§ **Exercise aim**:
Extract from the entries below, exactly as given, only the lines from the line containing "The image size is (1034, 844)." to the line containing "Given: Click the orange Hot tag", both lines included.

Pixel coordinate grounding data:
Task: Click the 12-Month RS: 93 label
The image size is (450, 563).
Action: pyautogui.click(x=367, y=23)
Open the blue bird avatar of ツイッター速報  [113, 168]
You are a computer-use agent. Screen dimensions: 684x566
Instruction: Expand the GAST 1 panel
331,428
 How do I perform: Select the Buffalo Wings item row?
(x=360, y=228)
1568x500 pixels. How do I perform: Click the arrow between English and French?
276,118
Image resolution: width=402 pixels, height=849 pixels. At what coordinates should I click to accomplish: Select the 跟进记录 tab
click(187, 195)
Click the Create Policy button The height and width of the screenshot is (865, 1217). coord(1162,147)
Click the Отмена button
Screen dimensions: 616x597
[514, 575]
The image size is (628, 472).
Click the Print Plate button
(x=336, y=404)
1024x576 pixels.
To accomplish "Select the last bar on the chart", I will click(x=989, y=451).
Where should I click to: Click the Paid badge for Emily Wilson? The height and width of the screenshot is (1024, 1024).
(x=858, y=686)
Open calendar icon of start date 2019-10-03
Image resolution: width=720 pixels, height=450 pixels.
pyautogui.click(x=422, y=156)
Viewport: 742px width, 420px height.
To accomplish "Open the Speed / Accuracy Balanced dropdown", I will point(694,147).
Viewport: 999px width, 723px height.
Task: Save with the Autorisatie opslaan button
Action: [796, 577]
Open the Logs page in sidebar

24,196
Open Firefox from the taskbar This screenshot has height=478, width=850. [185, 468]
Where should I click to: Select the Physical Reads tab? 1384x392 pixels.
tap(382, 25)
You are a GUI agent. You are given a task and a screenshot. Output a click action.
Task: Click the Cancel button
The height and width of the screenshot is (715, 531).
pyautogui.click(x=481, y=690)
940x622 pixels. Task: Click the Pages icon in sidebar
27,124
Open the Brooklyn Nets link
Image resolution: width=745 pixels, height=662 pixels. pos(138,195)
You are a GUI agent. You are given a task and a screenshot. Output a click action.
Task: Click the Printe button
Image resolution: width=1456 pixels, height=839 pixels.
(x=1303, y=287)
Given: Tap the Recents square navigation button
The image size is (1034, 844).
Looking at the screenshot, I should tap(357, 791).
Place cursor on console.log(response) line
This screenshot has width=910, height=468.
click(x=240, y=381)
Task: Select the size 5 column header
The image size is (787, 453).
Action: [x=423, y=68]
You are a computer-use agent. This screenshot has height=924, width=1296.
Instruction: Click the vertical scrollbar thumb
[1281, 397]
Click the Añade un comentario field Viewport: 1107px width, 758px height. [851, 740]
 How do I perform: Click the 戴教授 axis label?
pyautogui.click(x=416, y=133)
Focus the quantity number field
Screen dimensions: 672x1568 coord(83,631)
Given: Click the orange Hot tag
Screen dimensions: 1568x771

§ **Result of the exercise**:
The image size is (1034, 844).
Looking at the screenshot, I should tap(357, 791).
Place cursor on console.log(response) line
This screenshot has width=910, height=468.
click(x=240, y=381)
Task: Select the size 5 column header
The image size is (787, 453).
Action: [x=423, y=68]
You are a computer-use agent. This screenshot has height=924, width=1296.
Instruction: Click the vertical scrollbar thumb
[1281, 397]
Click the Añade un comentario field Viewport: 1107px width, 758px height. [851, 740]
 How do I perform: Click the 戴教授 axis label?
pyautogui.click(x=416, y=133)
Focus the quantity number field
Screen dimensions: 672x1568 coord(83,631)
Given: Click the orange Hot tag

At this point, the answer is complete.